Data to use:
>>>>
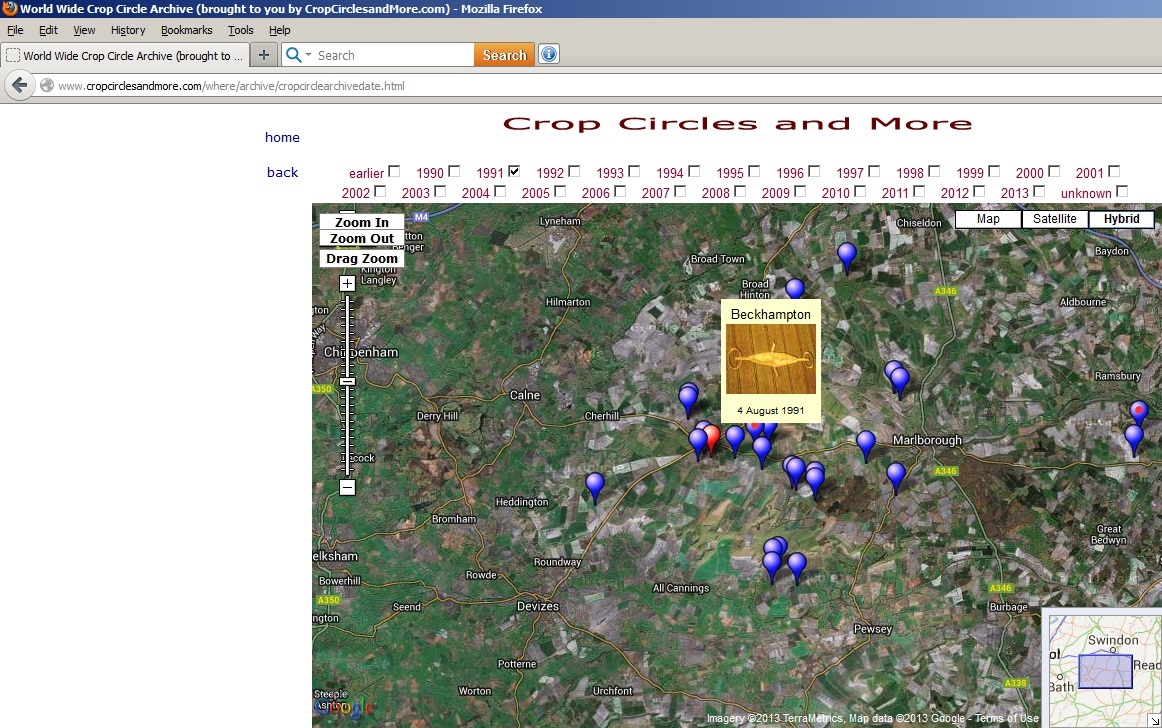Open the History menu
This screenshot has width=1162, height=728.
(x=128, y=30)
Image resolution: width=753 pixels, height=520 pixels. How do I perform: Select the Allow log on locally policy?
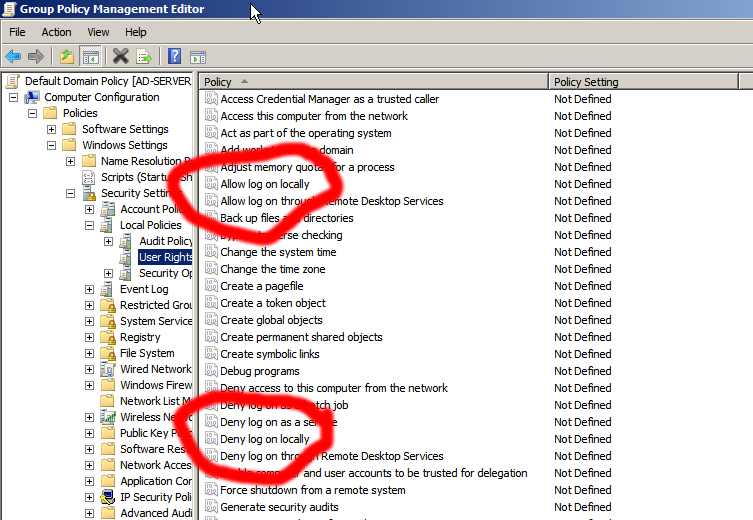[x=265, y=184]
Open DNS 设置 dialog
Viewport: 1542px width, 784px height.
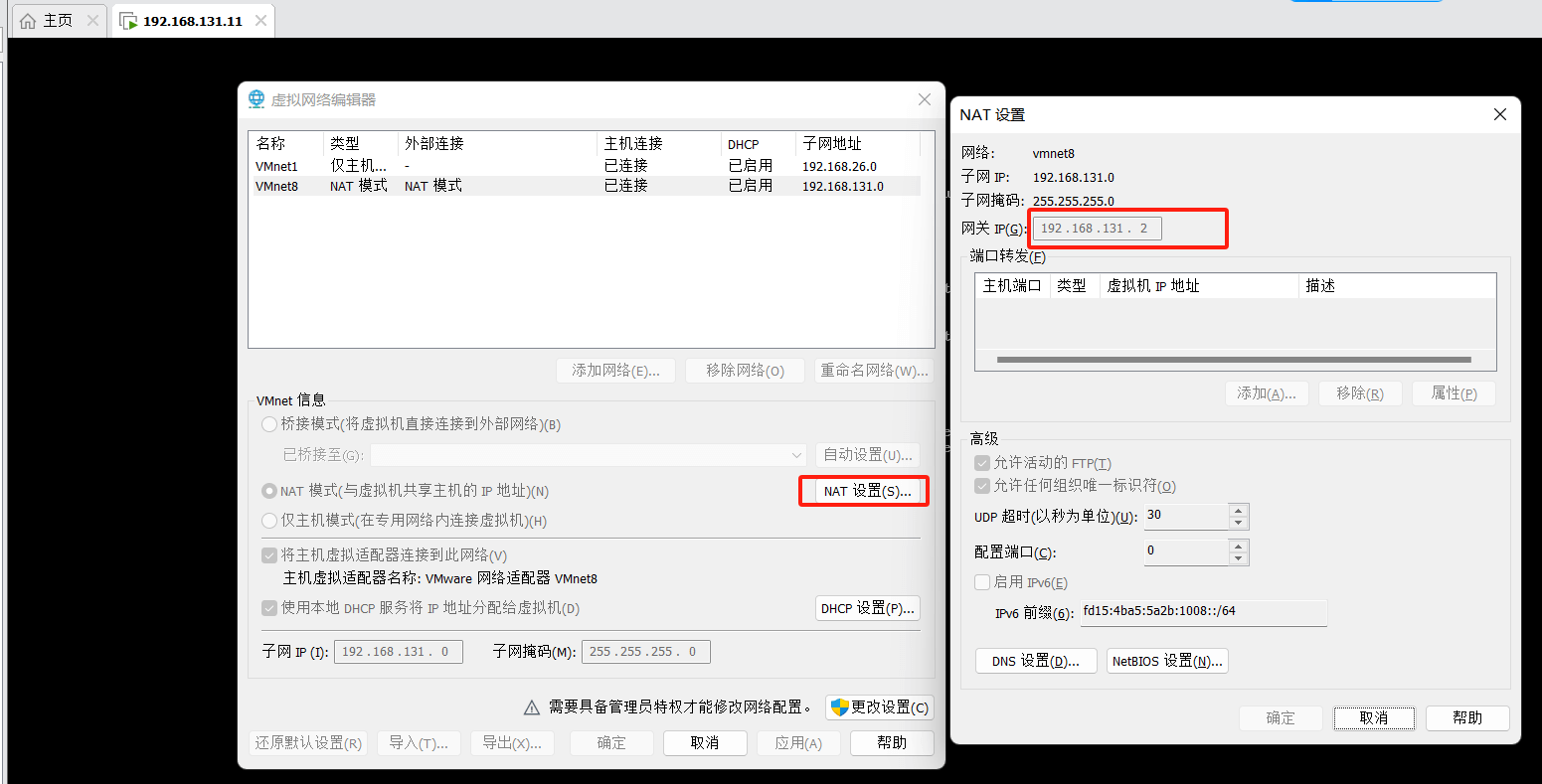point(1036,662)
<<<<
Leave out the pictures, and write out exactly the lines from the line containing "Image resolution: width=753" through the end of the records above.

Image resolution: width=753 pixels, height=520 pixels. How do I perform: Select the Allow log on locally policy?
[x=265, y=184]
Open DNS 设置 dialog
Viewport: 1542px width, 784px height.
point(1036,662)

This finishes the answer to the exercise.